You will get through this! I believe everyone here is rooting for you.
 
@marialavender Sending you hugs I felt the same except mine had to go back three weeks and I had c section as sahm with 0 village . My husband cared for her on his own on first three weeks so I had to learn everything when he went back to work my scar was so painful.

My biggest tip is on weekend swap with husband he dose child stuff and while you house chores . Even doing house chores was break from
My baby .

We did night sleep shift. My husband would sleep early for work while I slept late. He would get up 4 ish to
Take her for
Few hrs so I can at least get 3 -5 hrs of uninterrupted sleep ( depending on his meeting start time)

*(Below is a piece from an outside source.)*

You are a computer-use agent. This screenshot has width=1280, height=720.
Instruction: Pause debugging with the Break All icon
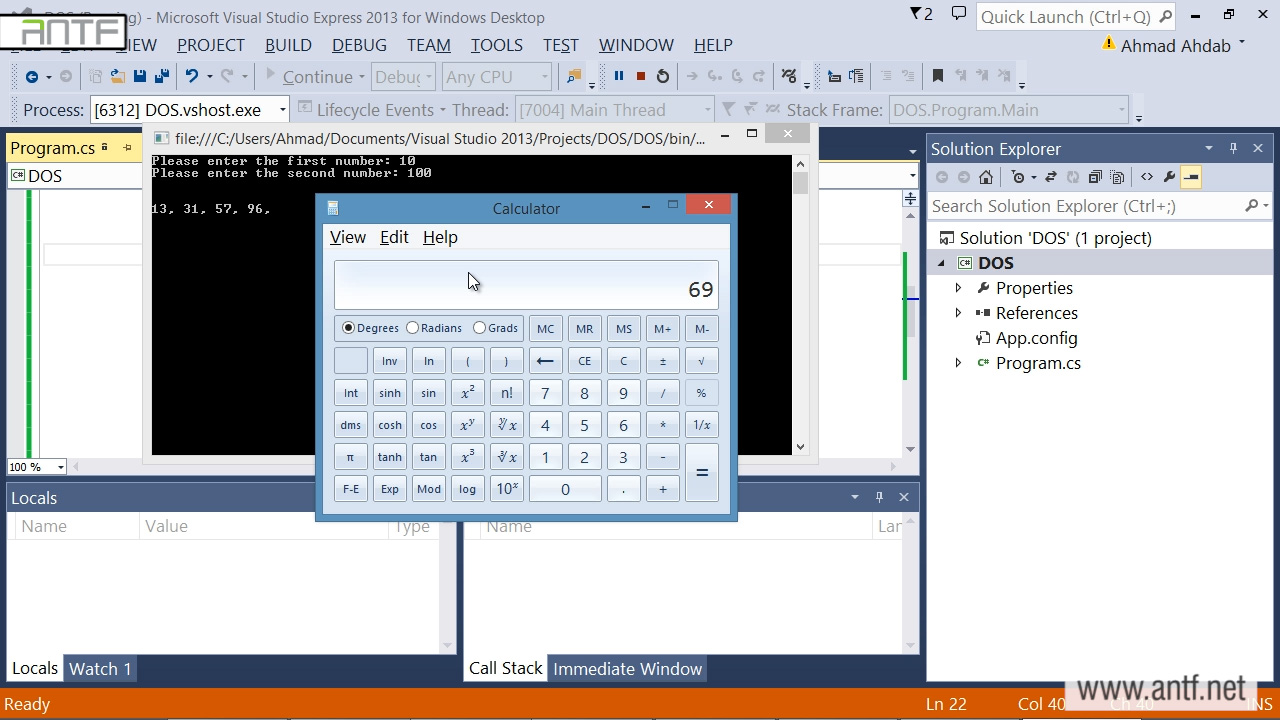tap(618, 76)
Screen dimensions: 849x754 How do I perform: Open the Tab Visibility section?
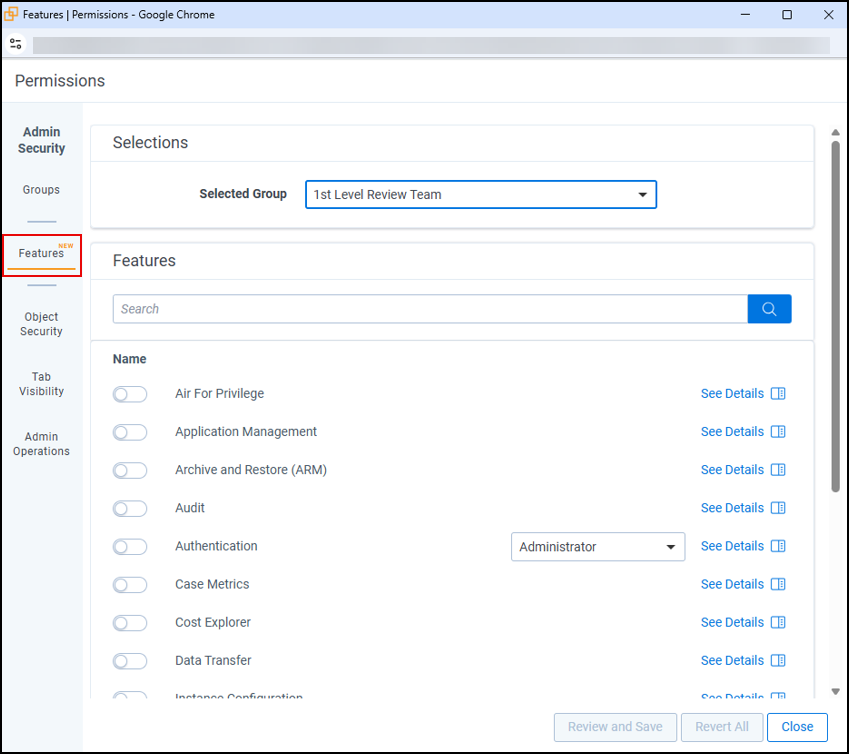(x=41, y=384)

Baby wearing also helps and if you have abit money to spare buy any gadget that would help we had two baby swings on each floor and snoo. It was worth every penny. Also hire help to clean and get take out delivery of frozen food to make life easier . It won’t be permeant you just need to get through the phrase. At 6 months it was drastically easier and at one year now it is so much better so much once they can walk etc
 
@marialavender Please do not be afraid to talk to your doc about medication. I had pretty bad PPD, and went on Lexapro shortly after my kid was born, which was super helpful. I know that Lexapro can also be used for anxiety. And I was a mess when my husband went back to work. I had milk supply issues, so I was nursing and pumping all the time, and like you, could not sleep when my kid did, as I'm a really bad daytime sleeper.

Another thing that helped me maintain sanity was getting out of the house regularly. We lived in Northern California, and I got into the habit of wearing my kid in a carrier and taking my dogs out for a good long walk every day. Of course, I know it's summer so it's hot, so that may not be possible for you, but if your climate allows it, get outside! We also found a used BOB hiking stroller for when my kid was older and heavier!
 
@marialavender The first 2 months for me were by far THE hardest. I vividly remember my husband taking our son from my arms and resuming the path up and down the hallway as kiddo screamed his lungs out for hours on end. I slumped to the floor and sobbed. At that moment, if I'd been able to time travel, I'd have gone back to pre-pregnancy me and slapped her stupid and made sure she'd never do this utterly harebrained thing.

Sleep deprivation does seriously bad things to your brain. It makes you think you're shit at stuff, or that you're an awful person, when you're not.